Barcelona. Una tarde cualquiera de un mes cualquiera. Seis hombres que superan la treintena en seis encuentros necesarios, fortuitos o no, que funcionan como un espejo en el que reflejar sus miserias. Seis pálidas miradas, tan patéticas como cercanas. Identificables, sinceras, destinadas a sonrojar a las de su especie. Porque si algo necesita el cine de Gay es la predisposición de su público a dejarse intimidar, eso sí, con una copa de vino para que entre broma y broma el hachazo duela menos. Y es de aplaudir la entrega con la que el respetable se enfrenta a Una pistola en cada mano. Sin escudos, con una pudorosa sonrisa que en ocasiones se disfraza de carcajada.
Al Rey lo que es del Rey. Cesc Gay vuelve a repetir fórmula y a pesar de ello no resulta agotador. La estructura narrativa se asemeja a la de la espléndida En la ciudad (2003) aunque aquí los diferentes episodios cuentan con un final si no tenemos en cuenta la forzada secuencia que cierra la película. Cada jugada con la que el cineasta quiere demostrar la diferencia de sexos en términos sociológicos está bien estudiada. No ha sido necesario adaptar ningún texto sino poner en boca de un soberbio elenco las vivencias de cualquier viandante de cualquier país desarrollado en los tiempos que corren. Si bien es cierto que esas palabras adolecen de un contenido más crítico con la sociedad en la que se desarrollan, Gay opta por distinta senda y se centra en el existencialismo del macho de a pie.
Para disfrutar al completo de Una pistola en cada mano, hemos de dejar a un lado el sexismo machacón de la obra. La generalización expuesta debe entenderse como crítica de refuerzo positivo y no ir en su propio detrimento. Partiendo de esta premisa, el cineasta catalán logra aunar en cinco episodios verdades como puños. Que el sexo masculino difiere en un alto grado del femenino ya lo sabíamos y Gay no viene a crear cátedra sino a sentenciar que la idiotez masculina se puede escribir con mayúsculas en cuanto el hombre no quiere etiquetar su conducta.
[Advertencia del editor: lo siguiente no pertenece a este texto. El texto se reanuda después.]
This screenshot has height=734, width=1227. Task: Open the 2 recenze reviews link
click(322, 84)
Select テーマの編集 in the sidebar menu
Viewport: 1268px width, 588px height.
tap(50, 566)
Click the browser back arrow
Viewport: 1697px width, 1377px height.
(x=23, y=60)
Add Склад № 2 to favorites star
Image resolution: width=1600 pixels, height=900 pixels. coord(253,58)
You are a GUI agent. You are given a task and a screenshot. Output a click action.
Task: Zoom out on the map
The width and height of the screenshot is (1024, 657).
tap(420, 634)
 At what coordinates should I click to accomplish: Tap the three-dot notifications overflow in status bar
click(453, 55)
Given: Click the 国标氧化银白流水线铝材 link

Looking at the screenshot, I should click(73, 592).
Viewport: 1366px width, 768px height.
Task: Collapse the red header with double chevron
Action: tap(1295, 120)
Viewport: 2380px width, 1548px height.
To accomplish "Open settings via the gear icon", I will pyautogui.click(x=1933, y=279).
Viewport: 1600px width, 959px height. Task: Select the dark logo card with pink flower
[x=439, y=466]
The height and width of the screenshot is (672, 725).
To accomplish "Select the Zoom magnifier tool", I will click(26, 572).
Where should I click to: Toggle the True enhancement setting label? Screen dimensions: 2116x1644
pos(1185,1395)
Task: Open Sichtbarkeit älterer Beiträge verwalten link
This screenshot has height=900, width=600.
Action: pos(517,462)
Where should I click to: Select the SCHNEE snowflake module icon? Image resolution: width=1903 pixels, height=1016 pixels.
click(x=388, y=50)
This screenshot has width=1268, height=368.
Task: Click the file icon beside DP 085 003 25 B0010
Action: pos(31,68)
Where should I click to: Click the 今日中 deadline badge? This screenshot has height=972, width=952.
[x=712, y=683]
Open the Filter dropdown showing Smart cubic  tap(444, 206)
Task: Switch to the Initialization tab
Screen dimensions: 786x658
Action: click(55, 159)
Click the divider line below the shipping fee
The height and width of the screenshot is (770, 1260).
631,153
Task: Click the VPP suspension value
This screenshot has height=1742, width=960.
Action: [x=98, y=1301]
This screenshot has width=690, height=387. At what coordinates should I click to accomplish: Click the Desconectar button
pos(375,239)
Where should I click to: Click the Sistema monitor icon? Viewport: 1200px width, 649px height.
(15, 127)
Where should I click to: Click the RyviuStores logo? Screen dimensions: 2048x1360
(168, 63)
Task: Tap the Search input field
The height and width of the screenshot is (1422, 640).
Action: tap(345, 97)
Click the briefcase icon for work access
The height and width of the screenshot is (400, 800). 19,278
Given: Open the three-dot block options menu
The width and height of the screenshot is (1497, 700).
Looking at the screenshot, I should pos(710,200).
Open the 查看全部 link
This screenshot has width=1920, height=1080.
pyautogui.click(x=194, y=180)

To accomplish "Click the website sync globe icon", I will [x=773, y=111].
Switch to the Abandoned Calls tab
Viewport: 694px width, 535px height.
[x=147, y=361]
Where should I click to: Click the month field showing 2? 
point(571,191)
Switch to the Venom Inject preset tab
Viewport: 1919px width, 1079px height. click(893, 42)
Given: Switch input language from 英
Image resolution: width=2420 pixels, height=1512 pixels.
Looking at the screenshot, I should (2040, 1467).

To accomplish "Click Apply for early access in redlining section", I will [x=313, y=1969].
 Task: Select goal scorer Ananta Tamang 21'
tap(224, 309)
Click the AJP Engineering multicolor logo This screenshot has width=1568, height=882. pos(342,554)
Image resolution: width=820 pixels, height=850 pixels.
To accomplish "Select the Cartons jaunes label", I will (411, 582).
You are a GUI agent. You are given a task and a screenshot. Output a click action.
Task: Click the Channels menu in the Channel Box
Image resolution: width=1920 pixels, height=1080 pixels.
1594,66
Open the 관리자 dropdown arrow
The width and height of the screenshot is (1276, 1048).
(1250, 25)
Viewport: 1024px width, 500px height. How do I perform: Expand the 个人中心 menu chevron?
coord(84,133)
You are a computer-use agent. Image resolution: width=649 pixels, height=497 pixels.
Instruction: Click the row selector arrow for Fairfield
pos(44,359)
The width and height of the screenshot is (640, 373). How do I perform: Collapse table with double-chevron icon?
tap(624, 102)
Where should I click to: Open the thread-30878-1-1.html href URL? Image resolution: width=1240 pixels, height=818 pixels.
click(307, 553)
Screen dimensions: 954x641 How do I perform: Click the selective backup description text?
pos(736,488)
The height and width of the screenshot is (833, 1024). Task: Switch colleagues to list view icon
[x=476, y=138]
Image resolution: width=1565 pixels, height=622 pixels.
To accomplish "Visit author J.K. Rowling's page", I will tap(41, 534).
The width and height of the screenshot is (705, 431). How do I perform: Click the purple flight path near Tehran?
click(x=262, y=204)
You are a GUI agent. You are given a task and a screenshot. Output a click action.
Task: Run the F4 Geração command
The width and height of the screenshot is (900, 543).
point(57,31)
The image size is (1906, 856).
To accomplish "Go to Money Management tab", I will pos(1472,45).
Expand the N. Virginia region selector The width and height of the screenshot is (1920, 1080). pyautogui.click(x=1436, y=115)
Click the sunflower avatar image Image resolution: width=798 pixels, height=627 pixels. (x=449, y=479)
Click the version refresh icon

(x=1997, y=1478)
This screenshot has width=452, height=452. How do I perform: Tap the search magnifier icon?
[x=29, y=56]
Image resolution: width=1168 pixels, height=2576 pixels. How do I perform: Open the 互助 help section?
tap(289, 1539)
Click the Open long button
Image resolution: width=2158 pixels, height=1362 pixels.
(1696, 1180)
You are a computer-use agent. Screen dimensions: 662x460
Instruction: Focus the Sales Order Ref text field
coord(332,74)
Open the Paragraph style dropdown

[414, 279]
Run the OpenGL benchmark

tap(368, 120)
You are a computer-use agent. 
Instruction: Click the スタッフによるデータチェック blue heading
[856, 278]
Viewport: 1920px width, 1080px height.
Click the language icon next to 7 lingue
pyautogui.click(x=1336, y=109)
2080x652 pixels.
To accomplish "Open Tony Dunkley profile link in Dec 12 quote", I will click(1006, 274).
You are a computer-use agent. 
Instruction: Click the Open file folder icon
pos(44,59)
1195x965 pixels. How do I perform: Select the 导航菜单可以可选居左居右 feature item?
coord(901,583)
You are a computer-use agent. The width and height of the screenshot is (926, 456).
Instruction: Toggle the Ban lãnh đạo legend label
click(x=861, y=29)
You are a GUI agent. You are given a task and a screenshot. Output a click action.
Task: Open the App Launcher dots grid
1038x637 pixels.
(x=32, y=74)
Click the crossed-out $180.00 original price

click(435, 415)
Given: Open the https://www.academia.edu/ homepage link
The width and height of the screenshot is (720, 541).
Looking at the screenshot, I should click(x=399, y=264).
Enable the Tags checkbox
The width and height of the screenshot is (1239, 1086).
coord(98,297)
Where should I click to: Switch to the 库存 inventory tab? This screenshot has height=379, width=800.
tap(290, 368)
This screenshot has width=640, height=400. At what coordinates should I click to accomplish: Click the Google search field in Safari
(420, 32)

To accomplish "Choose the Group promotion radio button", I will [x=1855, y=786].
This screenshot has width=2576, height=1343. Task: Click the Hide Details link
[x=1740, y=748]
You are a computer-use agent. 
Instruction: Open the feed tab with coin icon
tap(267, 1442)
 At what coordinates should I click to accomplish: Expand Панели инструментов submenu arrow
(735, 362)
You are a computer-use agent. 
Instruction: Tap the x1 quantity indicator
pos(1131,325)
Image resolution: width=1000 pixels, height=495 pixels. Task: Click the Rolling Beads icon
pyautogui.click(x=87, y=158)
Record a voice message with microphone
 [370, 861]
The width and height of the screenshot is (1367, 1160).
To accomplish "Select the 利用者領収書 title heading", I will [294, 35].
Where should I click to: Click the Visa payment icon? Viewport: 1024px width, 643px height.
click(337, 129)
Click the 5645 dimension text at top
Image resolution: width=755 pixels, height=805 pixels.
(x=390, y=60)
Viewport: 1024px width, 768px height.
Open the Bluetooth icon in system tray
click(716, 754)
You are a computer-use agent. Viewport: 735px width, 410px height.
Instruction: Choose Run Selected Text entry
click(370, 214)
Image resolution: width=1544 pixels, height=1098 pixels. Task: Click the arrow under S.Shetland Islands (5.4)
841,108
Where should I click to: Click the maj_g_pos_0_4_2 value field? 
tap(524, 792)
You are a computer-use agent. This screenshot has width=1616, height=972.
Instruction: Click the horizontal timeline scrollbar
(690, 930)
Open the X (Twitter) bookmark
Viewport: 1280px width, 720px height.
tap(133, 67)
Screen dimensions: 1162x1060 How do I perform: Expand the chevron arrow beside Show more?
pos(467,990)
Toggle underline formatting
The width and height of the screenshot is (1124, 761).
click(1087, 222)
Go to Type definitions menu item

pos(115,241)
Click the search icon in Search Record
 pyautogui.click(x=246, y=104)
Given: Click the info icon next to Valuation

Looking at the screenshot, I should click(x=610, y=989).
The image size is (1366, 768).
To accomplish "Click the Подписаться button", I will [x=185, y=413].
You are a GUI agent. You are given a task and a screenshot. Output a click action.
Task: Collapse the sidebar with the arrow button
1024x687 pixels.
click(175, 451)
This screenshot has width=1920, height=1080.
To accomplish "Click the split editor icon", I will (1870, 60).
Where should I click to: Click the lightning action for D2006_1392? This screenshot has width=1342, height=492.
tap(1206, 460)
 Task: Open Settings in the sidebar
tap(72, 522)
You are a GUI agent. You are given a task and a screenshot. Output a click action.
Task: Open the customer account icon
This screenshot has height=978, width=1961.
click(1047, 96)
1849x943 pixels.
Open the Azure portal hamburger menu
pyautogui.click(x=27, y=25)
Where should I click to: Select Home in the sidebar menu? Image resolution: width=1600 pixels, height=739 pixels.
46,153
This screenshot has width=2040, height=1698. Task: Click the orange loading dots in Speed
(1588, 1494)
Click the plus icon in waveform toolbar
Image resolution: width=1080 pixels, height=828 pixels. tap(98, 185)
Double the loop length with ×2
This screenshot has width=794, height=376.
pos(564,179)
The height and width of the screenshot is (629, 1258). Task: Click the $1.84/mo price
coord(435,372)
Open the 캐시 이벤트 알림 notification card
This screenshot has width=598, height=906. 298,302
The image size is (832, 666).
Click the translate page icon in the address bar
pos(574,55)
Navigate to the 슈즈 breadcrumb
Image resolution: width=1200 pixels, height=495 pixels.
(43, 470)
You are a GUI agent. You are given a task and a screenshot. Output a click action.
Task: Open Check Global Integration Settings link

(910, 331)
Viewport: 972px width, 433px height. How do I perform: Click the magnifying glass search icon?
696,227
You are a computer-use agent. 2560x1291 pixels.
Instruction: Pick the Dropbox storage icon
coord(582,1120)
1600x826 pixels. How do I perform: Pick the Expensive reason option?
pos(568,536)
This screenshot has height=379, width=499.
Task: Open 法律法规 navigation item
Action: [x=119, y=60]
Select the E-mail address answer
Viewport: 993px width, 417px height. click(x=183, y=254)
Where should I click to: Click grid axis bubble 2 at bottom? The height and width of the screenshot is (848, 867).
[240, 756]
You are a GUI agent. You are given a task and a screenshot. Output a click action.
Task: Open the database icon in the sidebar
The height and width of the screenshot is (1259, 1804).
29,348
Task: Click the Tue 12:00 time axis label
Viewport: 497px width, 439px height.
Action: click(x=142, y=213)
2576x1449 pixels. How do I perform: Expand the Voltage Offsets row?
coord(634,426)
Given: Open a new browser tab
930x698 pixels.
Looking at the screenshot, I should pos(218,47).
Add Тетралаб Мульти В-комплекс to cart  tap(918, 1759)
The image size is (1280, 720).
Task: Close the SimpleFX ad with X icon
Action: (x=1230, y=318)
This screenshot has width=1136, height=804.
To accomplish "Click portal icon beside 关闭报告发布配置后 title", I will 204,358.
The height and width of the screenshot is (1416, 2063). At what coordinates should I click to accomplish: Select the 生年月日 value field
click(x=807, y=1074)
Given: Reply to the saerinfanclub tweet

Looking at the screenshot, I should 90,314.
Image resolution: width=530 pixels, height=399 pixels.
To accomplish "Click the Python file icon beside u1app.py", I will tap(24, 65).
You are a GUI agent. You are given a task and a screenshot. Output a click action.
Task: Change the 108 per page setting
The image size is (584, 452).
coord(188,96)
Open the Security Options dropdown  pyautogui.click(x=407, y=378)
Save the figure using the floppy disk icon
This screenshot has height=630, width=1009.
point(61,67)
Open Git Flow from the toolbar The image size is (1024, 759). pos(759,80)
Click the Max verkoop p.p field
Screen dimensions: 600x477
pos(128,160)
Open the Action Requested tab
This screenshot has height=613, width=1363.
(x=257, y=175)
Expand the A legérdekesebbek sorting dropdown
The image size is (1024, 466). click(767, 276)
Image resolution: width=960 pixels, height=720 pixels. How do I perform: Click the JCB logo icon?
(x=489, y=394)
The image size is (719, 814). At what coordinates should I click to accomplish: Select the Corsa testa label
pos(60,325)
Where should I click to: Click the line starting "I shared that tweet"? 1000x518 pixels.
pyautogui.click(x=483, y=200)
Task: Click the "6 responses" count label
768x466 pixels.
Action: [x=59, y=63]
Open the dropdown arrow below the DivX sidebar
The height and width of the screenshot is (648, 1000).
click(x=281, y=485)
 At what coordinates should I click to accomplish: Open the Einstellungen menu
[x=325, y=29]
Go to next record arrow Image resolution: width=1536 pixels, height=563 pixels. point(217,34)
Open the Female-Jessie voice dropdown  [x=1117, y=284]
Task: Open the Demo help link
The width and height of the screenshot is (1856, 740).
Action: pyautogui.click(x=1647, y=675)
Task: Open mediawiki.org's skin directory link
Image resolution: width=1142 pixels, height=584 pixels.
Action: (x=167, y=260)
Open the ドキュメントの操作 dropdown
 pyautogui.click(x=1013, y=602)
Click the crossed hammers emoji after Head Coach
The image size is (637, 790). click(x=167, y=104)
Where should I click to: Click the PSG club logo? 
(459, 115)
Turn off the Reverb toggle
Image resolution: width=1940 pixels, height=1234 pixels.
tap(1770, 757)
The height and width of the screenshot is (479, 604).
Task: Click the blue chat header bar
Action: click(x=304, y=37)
El hermetismo de sus sentimientos.
En cada uno de los episodios que conforman la cinta somos testigos de que en el pulso entre la pasión y la razón siempre gana el mismo. El "desgraciado global" (Eduard Fernández), aquel que no encuentra su sitio en el mundo pero que sirve de colchón para el "emergente reventado" (Leonardo Sbaraglia) que encuentra en las penas ajenas el bálsamo para curar sus heridas. El "fracasado inconformista" (Javier Cámara) que trata de redimir sus errores. El "patético cornudo" (Ricardo Darín) obstinado en limarse la cornamenta delante del "diestro por sorpresa" (Luis Tosar), enorgullecido matador al que alguna vez le toca triunfar. El "pardillo golfete" (Eduardo Noriega) que no ve más allá del territorio que marca su miembro. El "fíate de las apariencias"(Jordi Mollá), ese lobo con piel de cordero que se amilana ante otro de su especie: el "macho alfa" (Alberto San Juan), aquel cuya supuesta e impuesta fortaleza le convierten a si mismo en el ser más vulnerable, evitando que los demás se enteren. Todos ellos perdieron el pulso a la razón.
Lo mejor: un reparto que vive todas y cada uno de las palabras que salen de sus bocas.
Lo peor: podía haber sido más ácida.